Your Loved Ones May Feel Neglected
Partners, friends, and family members of someone with a dismissive-avoidant attachment style also may not have their needs met in the relationship. In general, people feel safer when they feel connected to others. This isn’t necessarily the case for someone with dismissive avoidant attachment; they might feel safer the more distance they create. As you can imagine, creating distance between oneself and others can, in turn, make others feel less safe. This can create negative feelings about the relationship.
You Might Be Unable to Tolerate Conflict
People with a dismissive-avoidant style are not afraid of abandonment or the end of a relationship. When conflicts happen, a person with this attachment style often starts looking for the fastest way out of the relationship. Cutting the relationship short prevents the individual from dealing with the distress of conflict and the fear that they will be rejected first. This strategy may prevent stress in the short term, but it makes it difficult to maintain lasting relationships and contributes to social isolation and loneliness in the long term.
How to Build a Healthier Attachment Style
If you have an avoidant dismissive attachment style, you might be perfectly happy in your independence. However, at some point, you may want a more serious romantic relationship, or you may want to have a deeper connection to your family members. When these desires come to light, someone with dismissive avoidant attachment might not know how to begin. Here’s what you can do if you find that you want stronger connections with others.
Prioritize Honest Communication With Loved Ones
You can move forward in life without creating any changes, which is one option, of course. In fact, Saxena says it’s possible to have close relationships without changing yourself if this attachment style feels comfortable and good for you, but that it “requires a lot of work and communication to ensure expectations are being communicated and understood.”
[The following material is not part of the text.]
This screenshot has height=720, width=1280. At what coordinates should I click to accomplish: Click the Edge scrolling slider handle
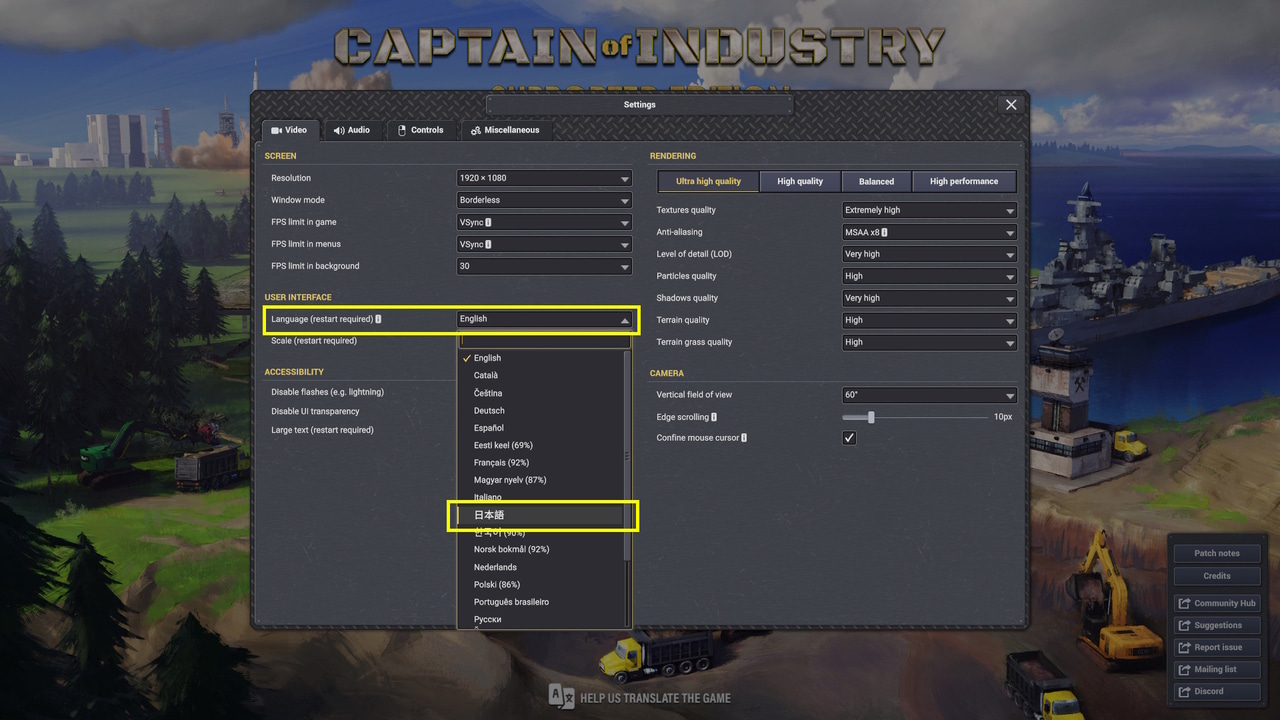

Challenge Your Habitual Responses
Once you recognize these tendencies in yourself, it is important to take steps to gradually challenge and change them. Instead of setting hard boundaries and saying no, make a conscious effort to say yes to things you might normally reject.
Utilize Mindfulness
The practice of mindfulness—or learning to focus more fully on the present moment—may also help you become more aware of your behaviors and emotions. When you find yourself being dismissive, rejecting, or avoidant, stop and think about how you are feeling at that moment. Instead of trying to push the emotions away, work toward labeling and accepting that they exist. This may help you become better at tolerating feelings of distress and less likely to turn away from your partner.
Reach Out to a Therapist
Another, and possibly more long-term viable, option is to seek counseling. You can utilize a therapist who specializes in relationships or one who is knowledgeable about attachment theory. Or you can simply speak to any therapist you feel comfortable with because all should have a basic understanding of attachment theory. Using a model such as the six stages of behavioral change can help you understand that shifting your attachment style will be a slow progression, but that you will be able to experience results.
A Word From Verywell
If you have a dismissive-avoidant attachment style, that doesn’t mean you’re flawed in any way. Rather, it means that your needs weren’t met properly in childhood, which caused you to become very self-reliant. Know that if you want to change your attachment style, you absolutely can, and deeper relationships and connections can be in your future.